The tsetse-flies, species of Glossina, carry trypanosome parasites that cause human sleeping sickness (African trypanosomiasis) and animal trypanosomiasis, a scourge of African cattle that is estimated to cost farmers US$4.5 billion a year.

The International Glossina Genomics Initiative, which was launched at a meeting in Geneva on 19–20 January, plans to break new ground by involving African scientists from the start. If the initiative is funded, most of the high-throughput sequencing will be done in Europe and the United States, but the databases will be housed at the South African National Bioinformatics Institute (SANBI) at the University of Western Cape, near Cape Town. Much of the genomic and bioinformatics analysis will be carried out in Africa.

African trypanosomiasis infects up to half a million people, and is fatal if untreated. The main therapy available, a 50-year-old drug called melarsoprol, kills up to 10% of those who take it. With no new drugs in view for at least a decade (see Nature 424, 10–11; 2003), a sequenced genome could help researchers better understand the interaction of the pathogen with its fly and human hosts and its transmission to humans, says Serap Aksoy, head of Yale School of Public Health's Division of Epidemiology of Microbial Diseases, who attended the meeting. “This is a developing-country problem; it's very important that developing countries be involved from the beginning,” she adds.

Winston Hide, director of SANBI, says that the inclusion of African nations recognizes their efforts to create a workforce skilled in genomics.
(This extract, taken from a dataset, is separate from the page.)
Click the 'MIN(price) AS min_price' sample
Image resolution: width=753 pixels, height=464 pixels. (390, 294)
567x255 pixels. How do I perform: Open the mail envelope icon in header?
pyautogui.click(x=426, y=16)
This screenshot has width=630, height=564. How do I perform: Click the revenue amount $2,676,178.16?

The South African government has pledged $40 million over ten years to create a national bioinformatics network. Over the past four years, the World Health Organization has also funded bio-informatics training courses in Africa, Latin America and Asia. “We have trained a cadre of scientists who are from very poor places, but highly qualified,” says Hide.
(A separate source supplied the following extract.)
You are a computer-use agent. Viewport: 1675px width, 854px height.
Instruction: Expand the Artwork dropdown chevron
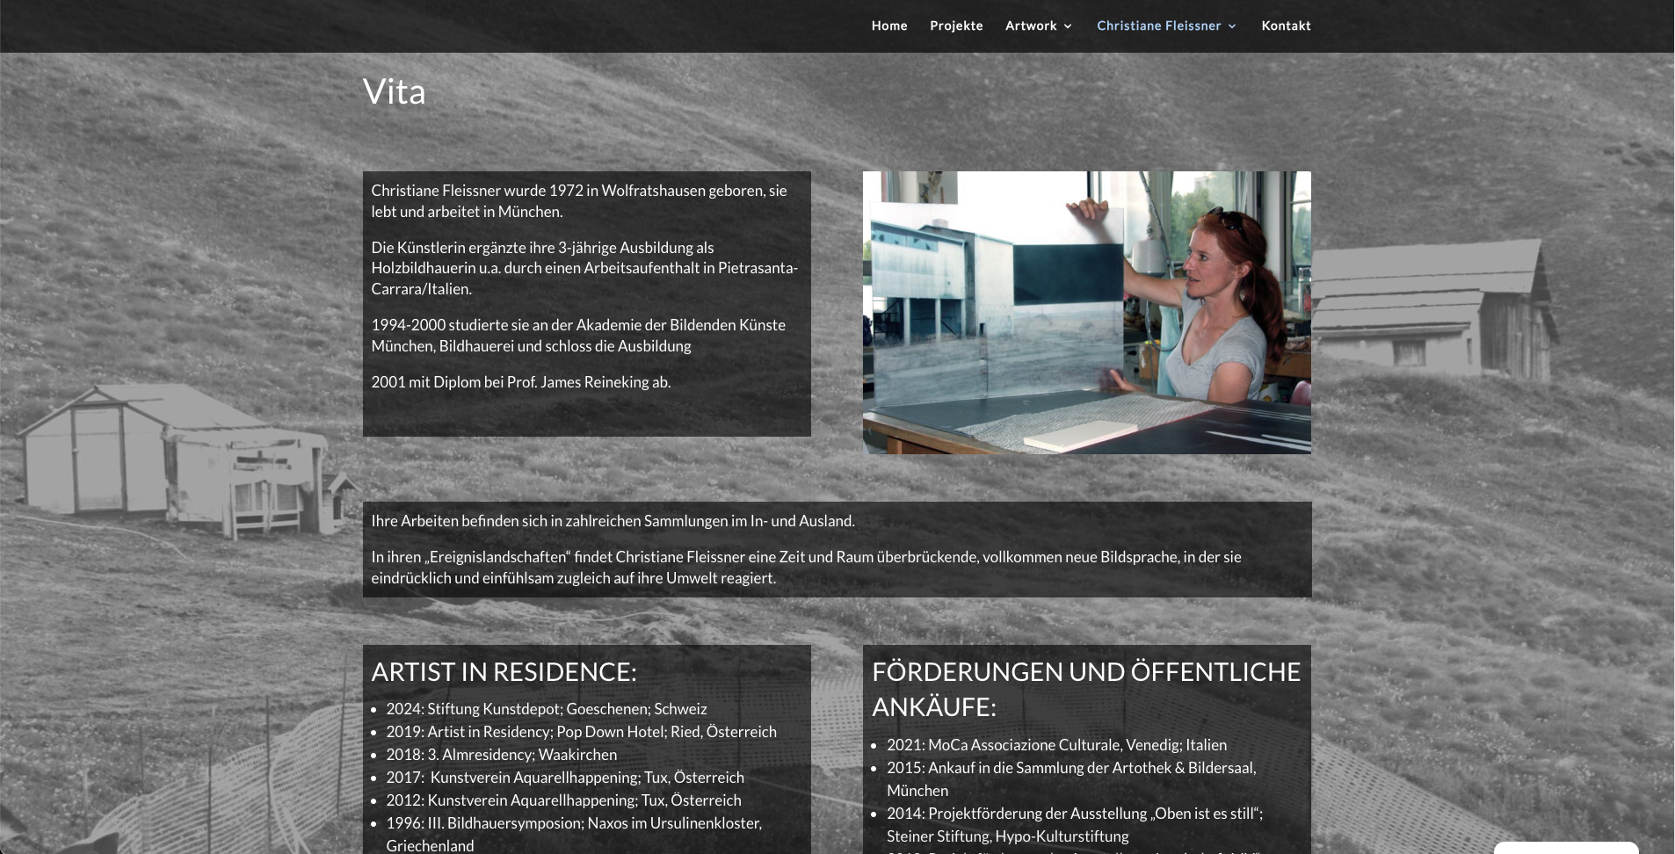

The consortium was formed at a meeting held under the auspices of the United Nation's Tropical Disease Research programme. It brings together scientists from more than a dozen sleeping-sickness labs and genome centres, many of which are already sequencing the Trypanosoma brucei genome.
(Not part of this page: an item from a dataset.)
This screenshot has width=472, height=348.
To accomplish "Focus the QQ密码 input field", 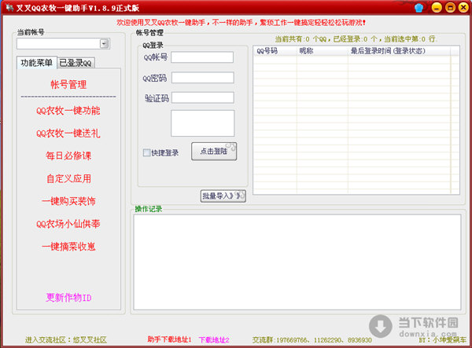I will (202, 78).
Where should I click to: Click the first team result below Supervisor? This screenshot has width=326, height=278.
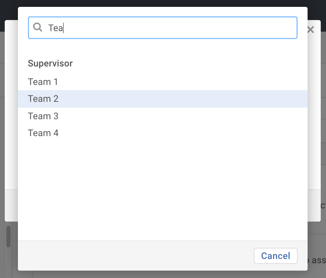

The first goal will be to check whether the choice of fly to be sequenced — Glossina morsitans — is a valid model for the more important vector of human disease, G. palpalis. The latter's genome is full of repeat sequences and weighs in at some 7,000 million bases (Mb), or twice the size of the human genome. That of G. morsitans, at 600 Mb, is more manageable.

The costs of this first nine-month phase, which would involve small amounts of sequencing, can be covered by coordinating existing funds among the consortium partners, says Aksoy. The consortium would then seek $10 million to sequence and annotate the complete genome by 2006.